▸ Available data
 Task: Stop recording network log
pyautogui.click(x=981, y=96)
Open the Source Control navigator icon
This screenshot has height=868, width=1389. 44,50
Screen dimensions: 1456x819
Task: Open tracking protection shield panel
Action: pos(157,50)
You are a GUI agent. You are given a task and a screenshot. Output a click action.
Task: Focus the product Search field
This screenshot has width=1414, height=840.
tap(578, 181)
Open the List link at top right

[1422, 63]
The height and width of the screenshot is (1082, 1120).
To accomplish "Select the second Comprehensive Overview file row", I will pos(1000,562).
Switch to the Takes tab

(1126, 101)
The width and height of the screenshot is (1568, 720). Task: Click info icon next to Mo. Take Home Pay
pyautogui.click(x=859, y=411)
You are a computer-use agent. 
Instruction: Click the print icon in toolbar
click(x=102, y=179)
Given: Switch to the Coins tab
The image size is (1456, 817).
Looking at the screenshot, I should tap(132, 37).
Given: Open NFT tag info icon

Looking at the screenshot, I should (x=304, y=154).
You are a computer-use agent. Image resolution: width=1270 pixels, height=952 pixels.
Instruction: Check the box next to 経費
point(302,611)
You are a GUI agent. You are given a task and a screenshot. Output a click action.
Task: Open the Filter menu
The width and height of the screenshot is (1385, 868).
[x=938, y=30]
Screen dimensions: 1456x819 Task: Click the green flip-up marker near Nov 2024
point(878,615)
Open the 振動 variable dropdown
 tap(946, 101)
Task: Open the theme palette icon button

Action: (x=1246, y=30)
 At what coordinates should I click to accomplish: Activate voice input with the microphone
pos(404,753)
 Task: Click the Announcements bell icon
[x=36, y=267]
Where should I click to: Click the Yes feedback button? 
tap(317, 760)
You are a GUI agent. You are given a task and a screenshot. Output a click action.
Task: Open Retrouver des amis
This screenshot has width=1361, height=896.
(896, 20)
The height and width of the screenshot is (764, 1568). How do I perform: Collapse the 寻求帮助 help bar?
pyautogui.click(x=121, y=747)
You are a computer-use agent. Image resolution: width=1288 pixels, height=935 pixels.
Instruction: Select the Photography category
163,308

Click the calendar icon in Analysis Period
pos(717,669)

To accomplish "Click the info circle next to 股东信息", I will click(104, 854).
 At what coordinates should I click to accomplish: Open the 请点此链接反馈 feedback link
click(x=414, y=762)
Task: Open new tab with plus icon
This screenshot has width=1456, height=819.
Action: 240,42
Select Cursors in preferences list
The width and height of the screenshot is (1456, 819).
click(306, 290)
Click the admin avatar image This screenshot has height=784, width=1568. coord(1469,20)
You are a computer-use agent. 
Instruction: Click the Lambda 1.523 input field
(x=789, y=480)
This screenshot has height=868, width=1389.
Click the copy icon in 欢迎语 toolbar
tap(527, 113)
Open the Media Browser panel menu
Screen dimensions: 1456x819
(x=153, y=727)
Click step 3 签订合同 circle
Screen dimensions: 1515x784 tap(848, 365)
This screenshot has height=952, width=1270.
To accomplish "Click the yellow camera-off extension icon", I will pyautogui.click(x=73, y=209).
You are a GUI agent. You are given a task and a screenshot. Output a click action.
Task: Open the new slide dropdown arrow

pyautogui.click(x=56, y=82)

▸ What is being asked
Transcribe every record above so that nothing differs from the original.

▸ Response to this exercise
 Task: Stop recording network log
pyautogui.click(x=981, y=96)
Open the Source Control navigator icon
This screenshot has height=868, width=1389. 44,50
Screen dimensions: 1456x819
Task: Open tracking protection shield panel
Action: pos(157,50)
You are a GUI agent. You are given a task and a screenshot. Output a click action.
Task: Focus the product Search field
This screenshot has width=1414, height=840.
tap(578, 181)
Open the List link at top right

[1422, 63]
The height and width of the screenshot is (1082, 1120).
To accomplish "Select the second Comprehensive Overview file row", I will pos(1000,562).
Switch to the Takes tab

(1126, 101)
The width and height of the screenshot is (1568, 720). Task: Click info icon next to Mo. Take Home Pay
pyautogui.click(x=859, y=411)
You are a computer-use agent. 
Instruction: Click the print icon in toolbar
click(x=102, y=179)
Given: Switch to the Coins tab
The image size is (1456, 817).
Looking at the screenshot, I should tap(132, 37).
Given: Open NFT tag info icon

Looking at the screenshot, I should (x=304, y=154).
You are a computer-use agent. Image resolution: width=1270 pixels, height=952 pixels.
Instruction: Check the box next to 経費
point(302,611)
You are a GUI agent. You are given a task and a screenshot. Output a click action.
Task: Open the Filter menu
The width and height of the screenshot is (1385, 868).
[x=938, y=30]
Screen dimensions: 1456x819 Task: Click the green flip-up marker near Nov 2024
point(878,615)
Open the 振動 variable dropdown
 tap(946, 101)
Task: Open the theme palette icon button

Action: (x=1246, y=30)
 At what coordinates should I click to accomplish: Activate voice input with the microphone
pos(404,753)
 Task: Click the Announcements bell icon
[x=36, y=267]
Where should I click to: Click the Yes feedback button? 
tap(317, 760)
You are a GUI agent. You are given a task and a screenshot. Output a click action.
Task: Open Retrouver des amis
This screenshot has width=1361, height=896.
(896, 20)
The height and width of the screenshot is (764, 1568). How do I perform: Collapse the 寻求帮助 help bar?
pyautogui.click(x=121, y=747)
You are a computer-use agent. Image resolution: width=1288 pixels, height=935 pixels.
Instruction: Select the Photography category
163,308

Click the calendar icon in Analysis Period
pos(717,669)

To accomplish "Click the info circle next to 股东信息", I will click(104, 854).
 At what coordinates should I click to accomplish: Open the 请点此链接反馈 feedback link
click(x=414, y=762)
Task: Open new tab with plus icon
This screenshot has width=1456, height=819.
Action: 240,42
Select Cursors in preferences list
The width and height of the screenshot is (1456, 819).
click(306, 290)
Click the admin avatar image This screenshot has height=784, width=1568. coord(1469,20)
You are a computer-use agent. 
Instruction: Click the Lambda 1.523 input field
(x=789, y=480)
This screenshot has height=868, width=1389.
Click the copy icon in 欢迎语 toolbar
tap(527, 113)
Open the Media Browser panel menu
Screen dimensions: 1456x819
(x=153, y=727)
Click step 3 签订合同 circle
Screen dimensions: 1515x784 tap(848, 365)
This screenshot has height=952, width=1270.
To accomplish "Click the yellow camera-off extension icon", I will pyautogui.click(x=73, y=209).
You are a GUI agent. You are given a task and a screenshot. Output a click action.
Task: Open the new slide dropdown arrow

pyautogui.click(x=56, y=82)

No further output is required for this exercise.